◆ **What needs to be done**: Take the line with "Image resolution: width=1456" as the first and the last line of the data as the end. Write out both and every line between exactly, except pictures.

(Stored items)
=== Begin Enclosure ===

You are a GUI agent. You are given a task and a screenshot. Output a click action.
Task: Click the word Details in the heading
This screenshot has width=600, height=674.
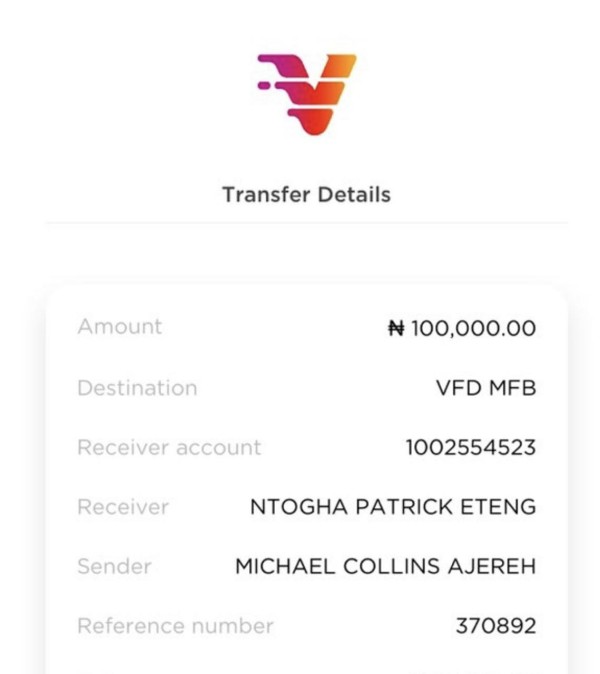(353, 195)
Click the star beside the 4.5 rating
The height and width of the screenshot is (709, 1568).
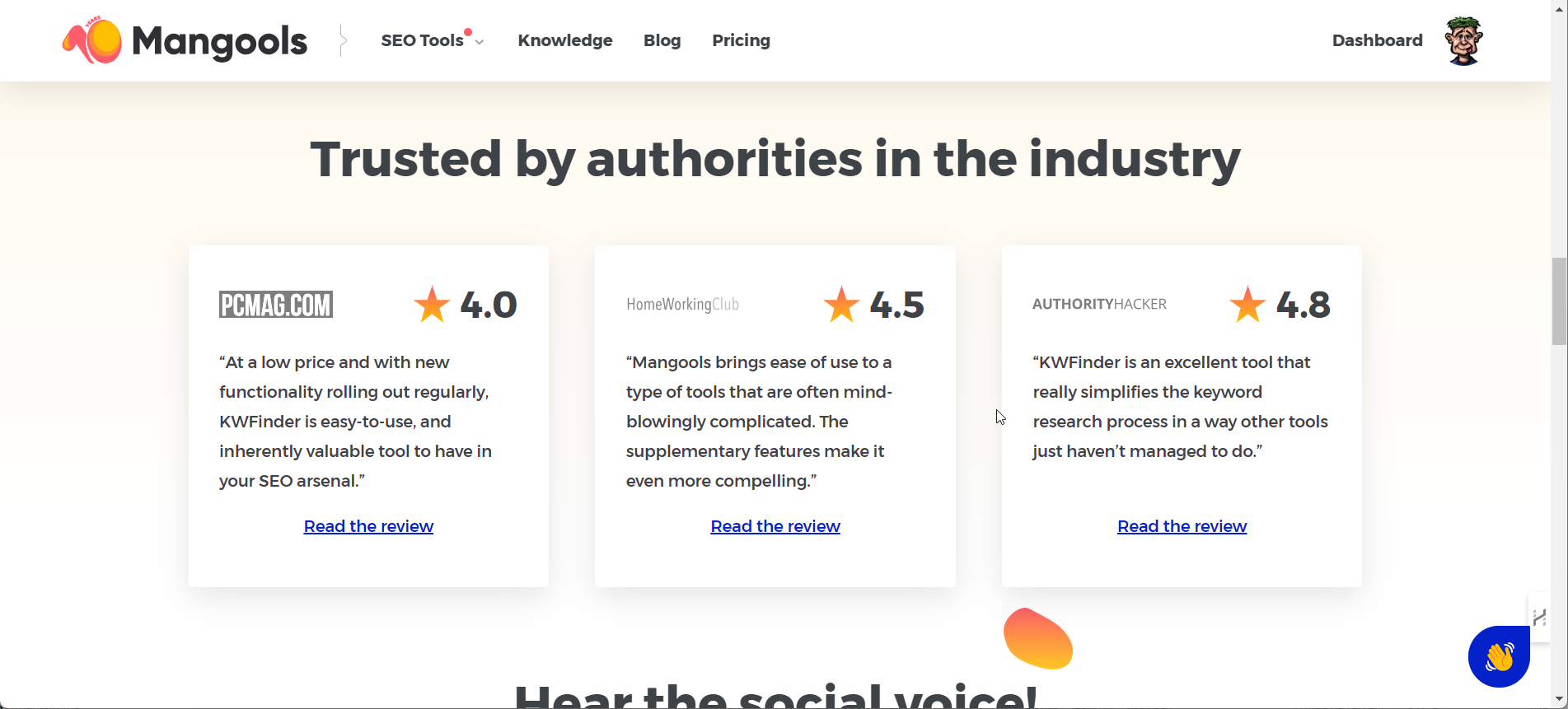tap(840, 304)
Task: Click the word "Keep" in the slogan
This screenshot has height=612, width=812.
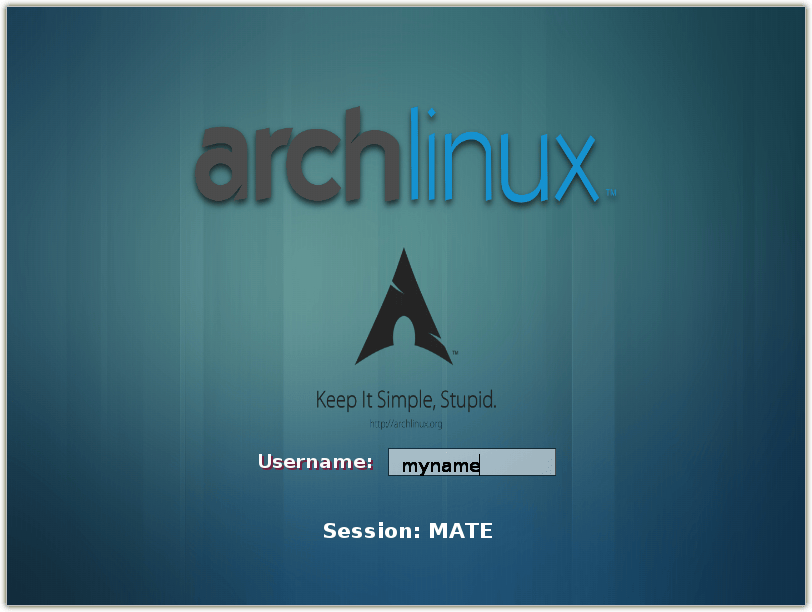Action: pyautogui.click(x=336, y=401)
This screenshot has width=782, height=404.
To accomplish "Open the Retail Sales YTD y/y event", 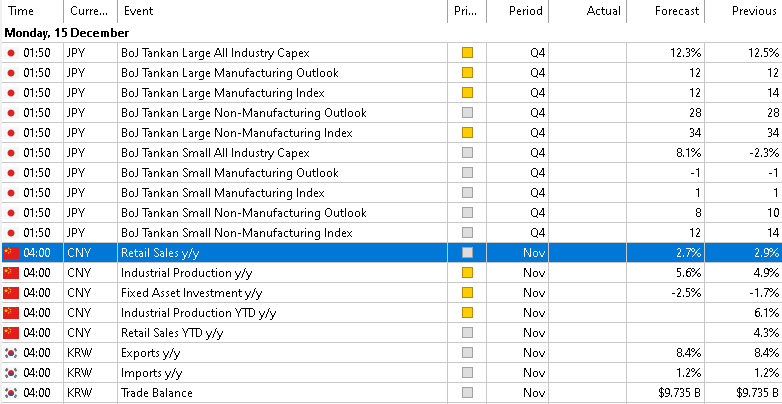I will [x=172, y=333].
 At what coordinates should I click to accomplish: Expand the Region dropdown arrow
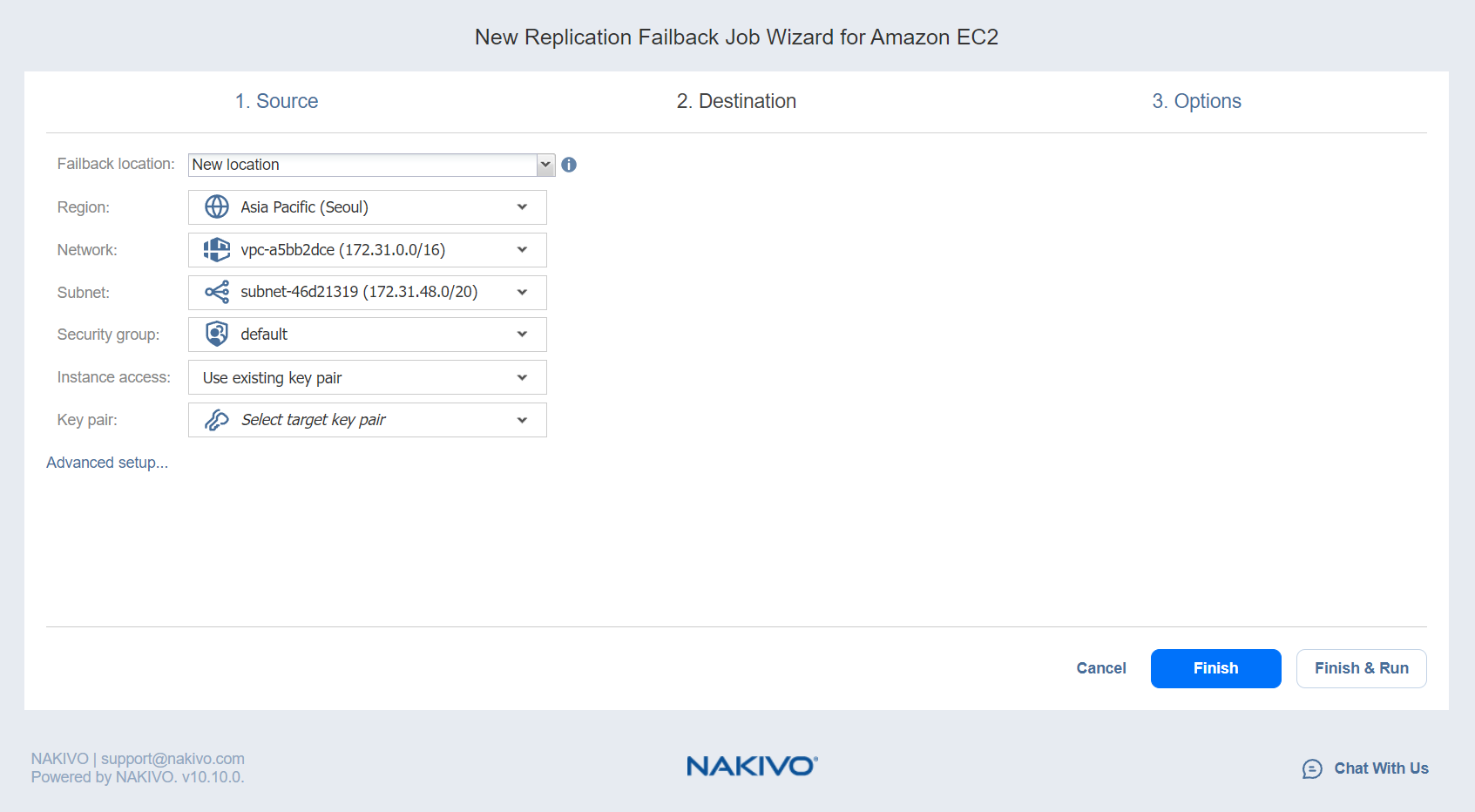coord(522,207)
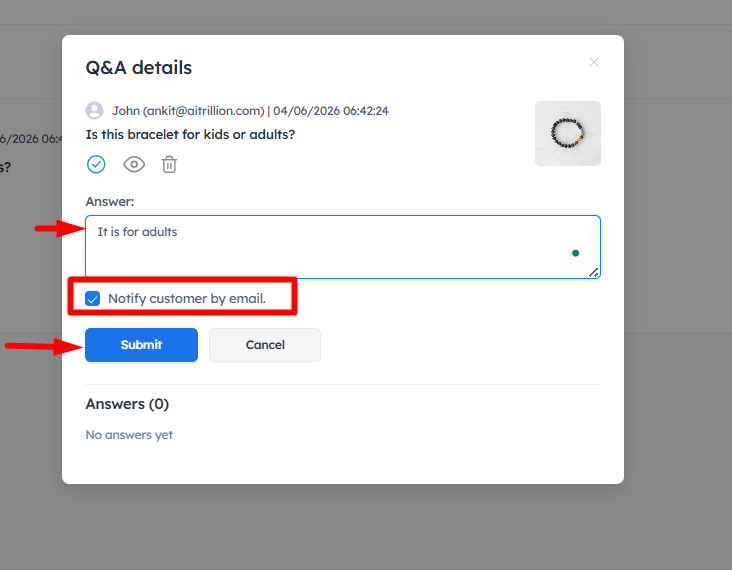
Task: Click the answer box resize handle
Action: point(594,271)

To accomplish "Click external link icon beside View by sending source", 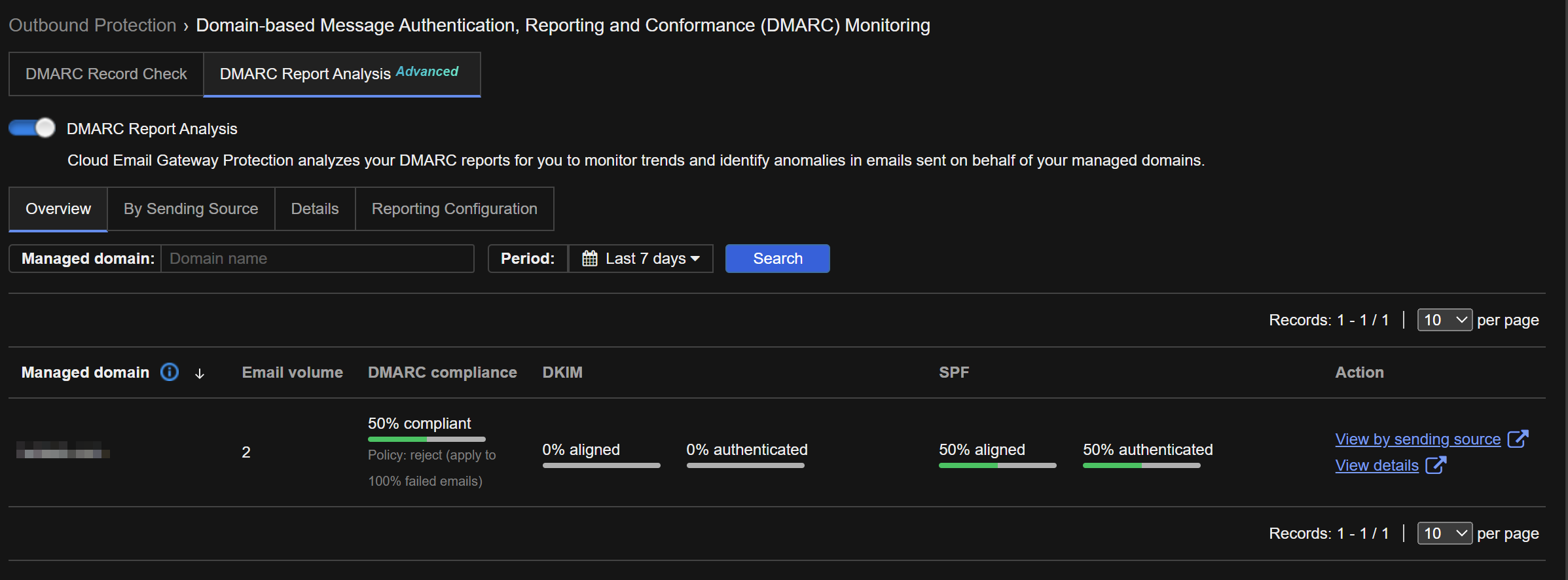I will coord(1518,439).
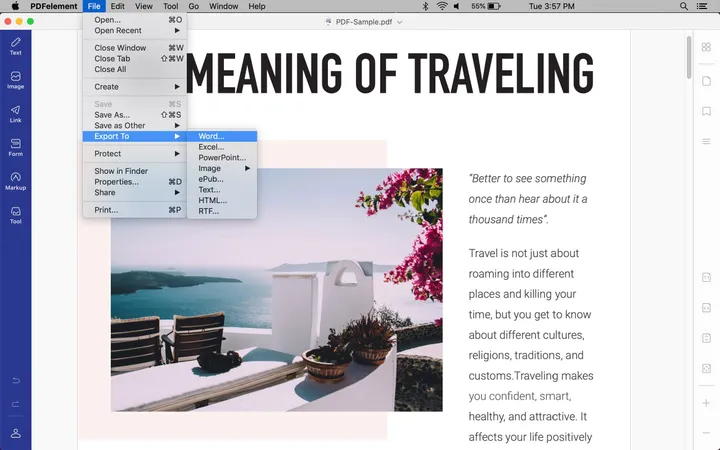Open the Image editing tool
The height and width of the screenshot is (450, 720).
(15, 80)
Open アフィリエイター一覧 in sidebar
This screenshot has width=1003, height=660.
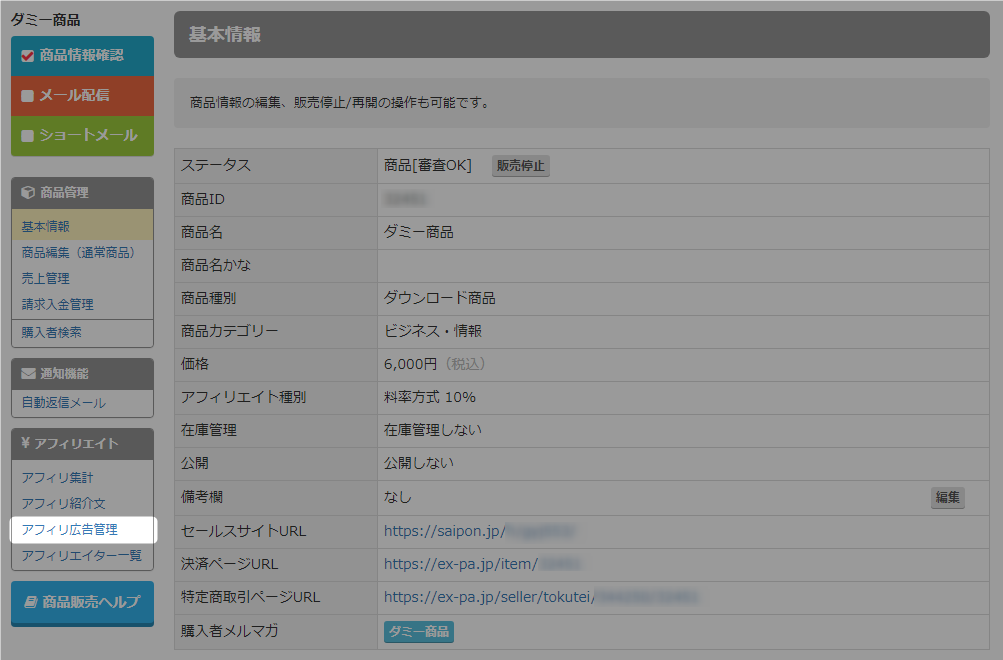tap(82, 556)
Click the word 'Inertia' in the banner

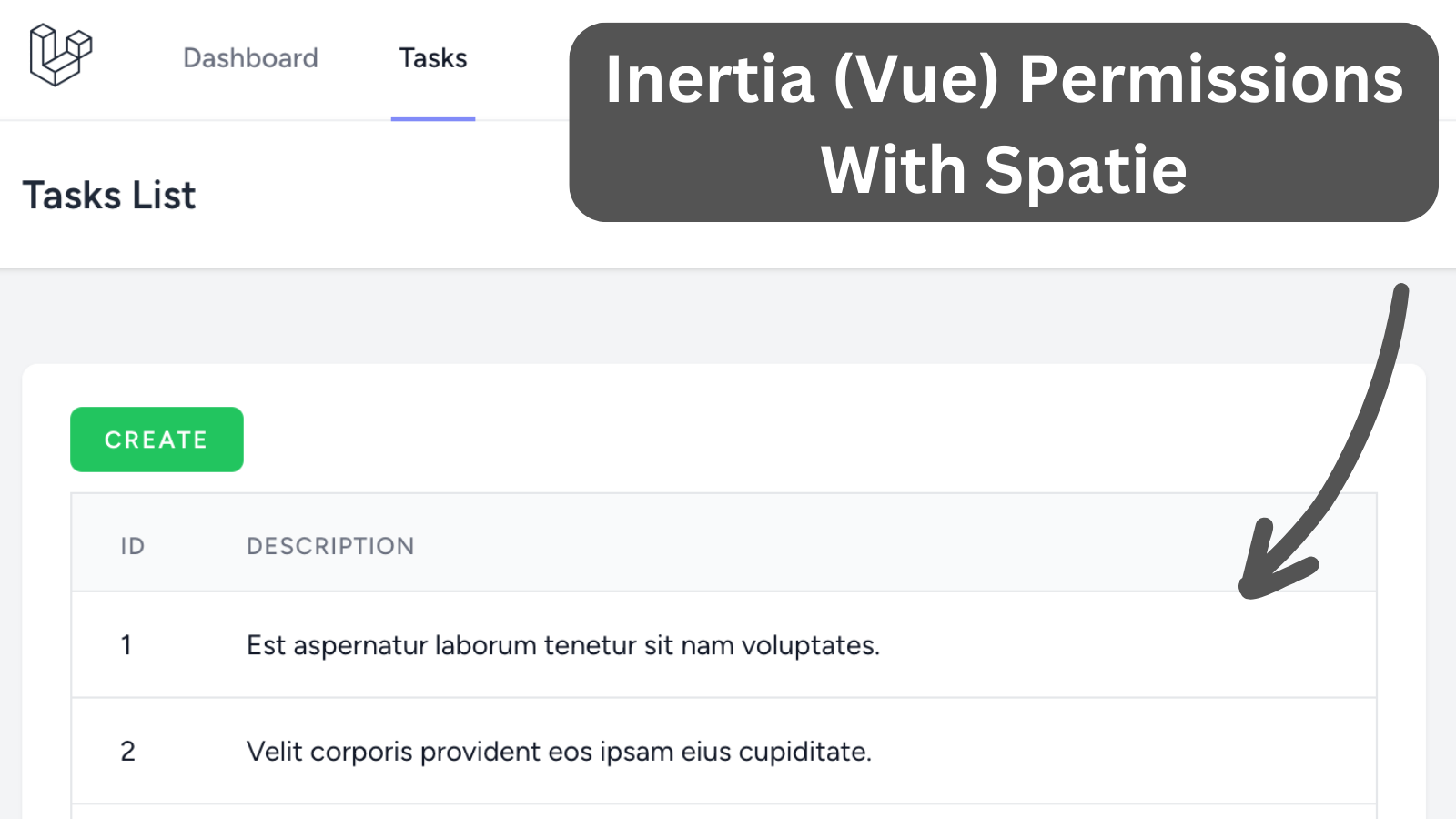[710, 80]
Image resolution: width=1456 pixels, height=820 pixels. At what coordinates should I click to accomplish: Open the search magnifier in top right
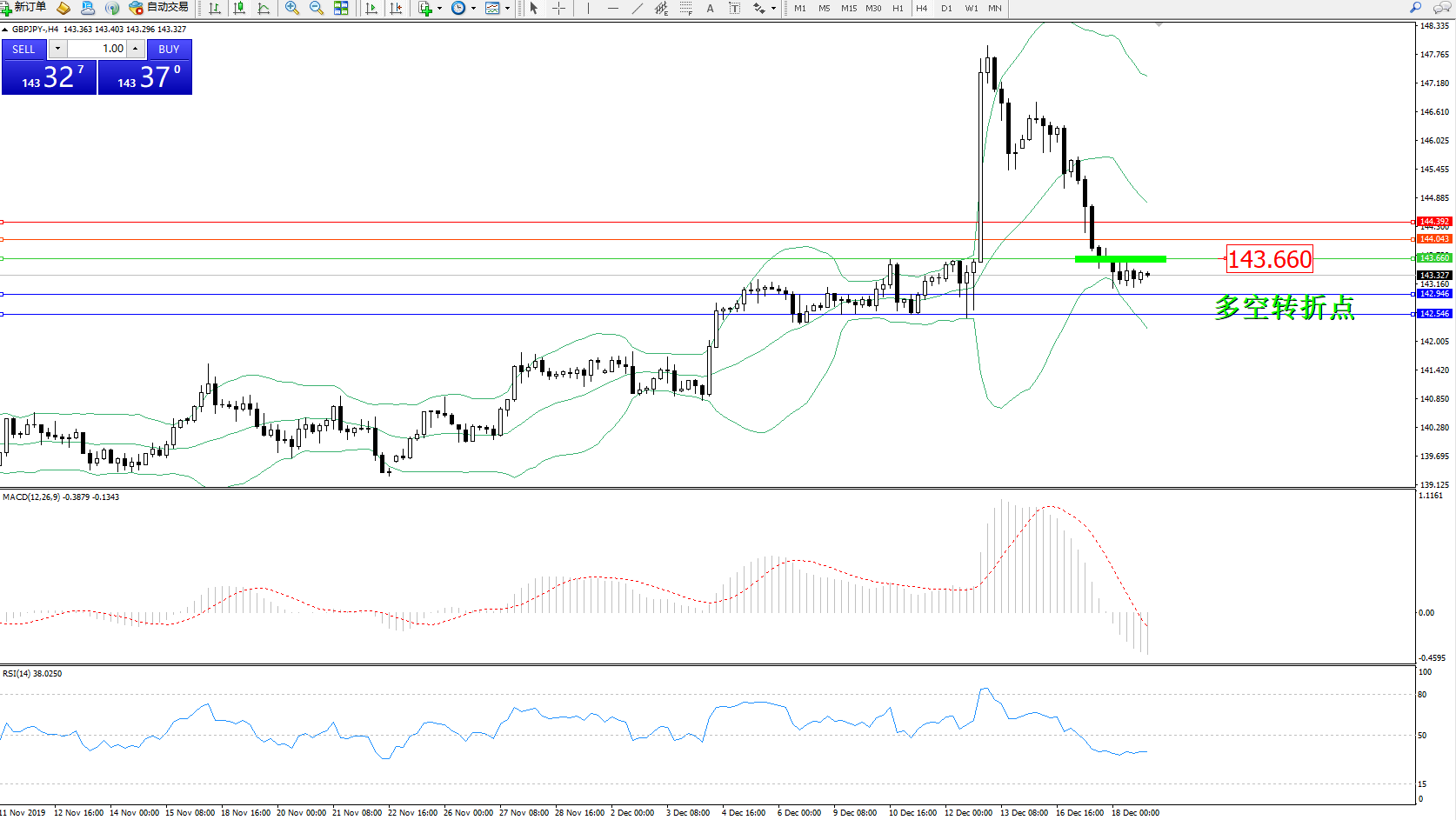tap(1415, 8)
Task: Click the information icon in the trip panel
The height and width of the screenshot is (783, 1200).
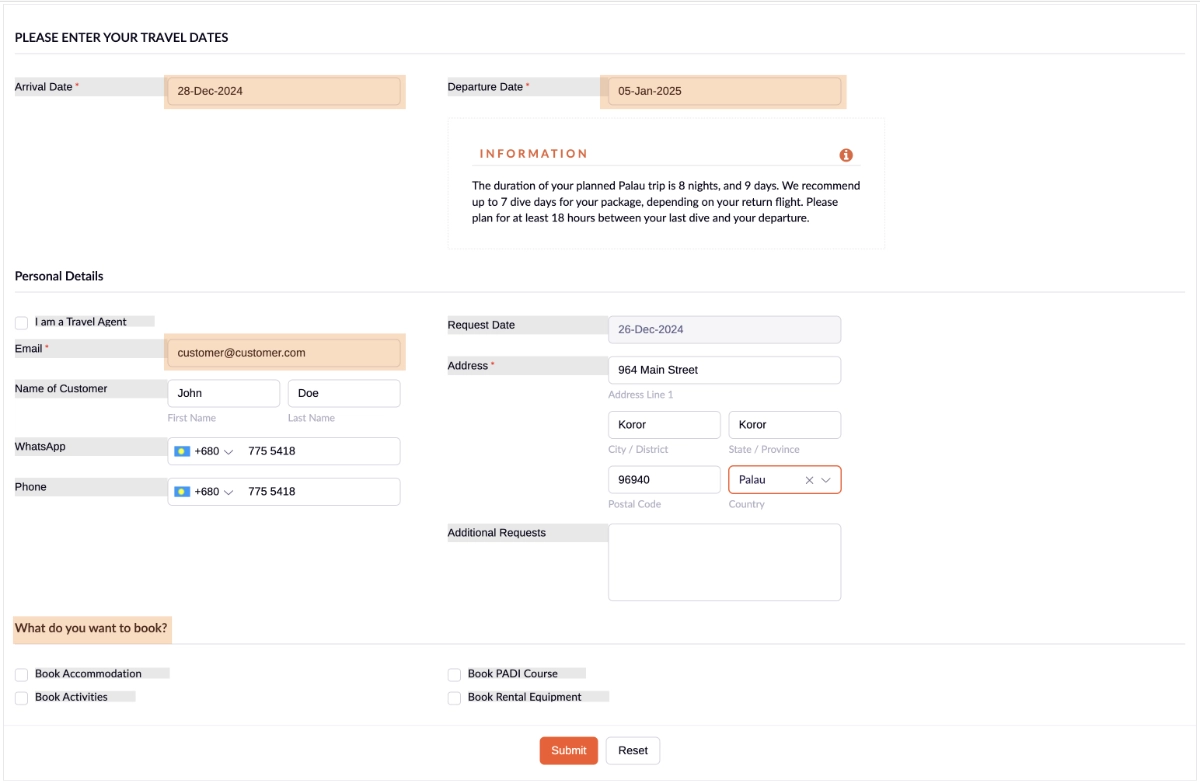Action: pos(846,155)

=== End Enclosure ===

◆ **Written solution**:
Image resolution: width=1456 pixels, height=820 pixels. At what coordinates should I click to accomplish: Open the search magnifier in top right
tap(1415, 8)
Task: Click the information icon in the trip panel
The height and width of the screenshot is (783, 1200).
Action: pos(846,155)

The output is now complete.